We then hit the local Co-op and loaded up on six packs, bread and cheese; the staples of ratsacking around Europe. The ferry trip took most of the day with a couple of side excursions involved and we landed at the YH, signed in and sat outside hooking into our beers and a bottle of rough red we'd finagled from somewhere. A Tasmanian married couple sat with us for a while taking notes about avoiding crazy Belgians, hangover gorillas and how to manage Fruhstuck Express.
Fruhstuck Express
Fruhstuck Express was unveiled in Basel, the morning after DaveDoug' n'I's first night together on the turps.
That morning we abluted and RV'd in the eating area of the YH. To get the included breakfast (fruhstuck) you had to show your YH card and were given a Fruhstuck voucher. This voucher entitled you to a bread roll with jam and a hot chocolate. I saw Kiwi Chris mournfully attempting to eat his and enquired,
"Is that shit any good?"
"The bread's a bit stale and not worth it.
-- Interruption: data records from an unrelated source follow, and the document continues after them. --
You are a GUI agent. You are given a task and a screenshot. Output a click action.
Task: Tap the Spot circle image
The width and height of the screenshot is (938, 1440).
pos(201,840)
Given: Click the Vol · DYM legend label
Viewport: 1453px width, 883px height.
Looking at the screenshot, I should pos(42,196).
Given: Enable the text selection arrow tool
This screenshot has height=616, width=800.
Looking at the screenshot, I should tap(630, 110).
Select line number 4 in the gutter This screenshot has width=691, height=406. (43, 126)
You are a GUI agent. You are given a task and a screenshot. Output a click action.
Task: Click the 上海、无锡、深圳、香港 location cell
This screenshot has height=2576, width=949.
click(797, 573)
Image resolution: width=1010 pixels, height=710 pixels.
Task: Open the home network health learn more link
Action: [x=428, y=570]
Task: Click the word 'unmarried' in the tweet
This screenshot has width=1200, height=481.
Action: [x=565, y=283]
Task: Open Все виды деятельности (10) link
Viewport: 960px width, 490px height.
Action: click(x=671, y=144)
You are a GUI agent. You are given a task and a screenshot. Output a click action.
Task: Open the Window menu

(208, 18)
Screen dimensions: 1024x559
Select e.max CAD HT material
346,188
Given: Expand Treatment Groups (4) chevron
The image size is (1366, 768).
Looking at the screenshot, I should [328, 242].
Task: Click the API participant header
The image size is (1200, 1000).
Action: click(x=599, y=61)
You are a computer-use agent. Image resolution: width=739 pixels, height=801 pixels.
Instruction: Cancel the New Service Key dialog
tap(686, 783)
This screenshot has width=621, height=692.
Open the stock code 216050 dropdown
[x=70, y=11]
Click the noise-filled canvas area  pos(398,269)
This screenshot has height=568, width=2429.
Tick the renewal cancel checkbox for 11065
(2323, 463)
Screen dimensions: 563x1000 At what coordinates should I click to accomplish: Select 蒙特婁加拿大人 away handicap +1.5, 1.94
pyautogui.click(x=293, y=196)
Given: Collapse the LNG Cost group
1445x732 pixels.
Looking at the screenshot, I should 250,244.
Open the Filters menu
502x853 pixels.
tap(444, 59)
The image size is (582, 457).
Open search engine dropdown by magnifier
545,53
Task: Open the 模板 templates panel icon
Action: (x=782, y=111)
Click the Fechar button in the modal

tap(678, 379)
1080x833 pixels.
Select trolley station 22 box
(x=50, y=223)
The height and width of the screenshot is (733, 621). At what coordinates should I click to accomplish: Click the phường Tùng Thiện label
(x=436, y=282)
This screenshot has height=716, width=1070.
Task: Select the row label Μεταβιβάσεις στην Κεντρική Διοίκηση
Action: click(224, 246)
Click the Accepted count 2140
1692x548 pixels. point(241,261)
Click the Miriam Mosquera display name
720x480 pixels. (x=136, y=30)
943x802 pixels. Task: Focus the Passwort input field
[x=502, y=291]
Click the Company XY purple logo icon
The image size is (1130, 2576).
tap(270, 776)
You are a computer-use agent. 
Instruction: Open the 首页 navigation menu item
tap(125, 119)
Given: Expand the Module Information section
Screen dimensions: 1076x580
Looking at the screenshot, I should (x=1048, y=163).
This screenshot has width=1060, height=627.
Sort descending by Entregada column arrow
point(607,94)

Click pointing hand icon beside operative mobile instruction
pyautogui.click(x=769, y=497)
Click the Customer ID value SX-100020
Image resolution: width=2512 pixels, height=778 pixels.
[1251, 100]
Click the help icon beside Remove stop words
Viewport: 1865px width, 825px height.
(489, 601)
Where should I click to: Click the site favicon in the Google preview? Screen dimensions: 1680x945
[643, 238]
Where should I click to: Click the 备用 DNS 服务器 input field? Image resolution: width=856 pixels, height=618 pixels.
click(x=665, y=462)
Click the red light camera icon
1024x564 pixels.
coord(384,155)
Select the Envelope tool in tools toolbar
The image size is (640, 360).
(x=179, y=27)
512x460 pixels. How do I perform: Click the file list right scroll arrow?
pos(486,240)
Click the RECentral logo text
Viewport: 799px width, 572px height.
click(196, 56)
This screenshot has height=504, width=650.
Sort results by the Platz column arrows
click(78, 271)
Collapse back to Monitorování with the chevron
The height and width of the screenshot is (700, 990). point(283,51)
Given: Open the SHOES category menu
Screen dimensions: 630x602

I could fucken murder some paewa fritters and a can of L and P!" He looked dejected about the whole thing and sounded homesick. Doug'n'Dave's facial expressions were demanding a translation of Kiwi-ese from me. I couldn't be arsed explaining our Kiwi cousin's language to them and simply said, "We need other options."
The Icelandic crew appeared to be enjoying their fruhstucks, were big lads who could do with another breakfast each, so Doug was promptly despatched to do some trading. We ended up getting enough cash to hit the Coke machine and get us some bubbly caffeine colaness inside us. Just what we needed, not some retarded version of a contintental breakfast.
From then on Fruhstuck Express, (Don't Leave Home Without It) became a by-line with us. Whenever we scuttled out of hostels we'd check with each other to make sure we had our Fruhstuck Express cards. One time when we RV'd at Montreux I'd been solo for a couple of days and had left my YH card at the previous night's stop. When I saw Doug I had to admit that I'd lost my Fruhstuck Express. He launched into one of his traditional howls of laughter. Bastard. I ended up wasting a few hours on a return train trip retrieving the fucking thing. By the time I got back he'd nabbed Cherri, another Canuck but of the female gender who had way superior looks and bumps to Doug. We'd been drooling over her for half an hour like Kiwi Chris would moon over paewa fritters and L&P. But that fucking Canadian bastard had slipped his Ontarian hooks in and she wasn't budging. Bastard.
Did I mention how much of a bastard Doug was? He was a ropey Torontonian who'd cut another bloke's lunch without a by your leave. Bastard. Never did like him anyway.
I'll have to tell you about the rest of our Montreux jaunt another time. Oh yeah, and Yverdon, where we'd just left the Tasmanian couple before going on about Fruhstuck Express.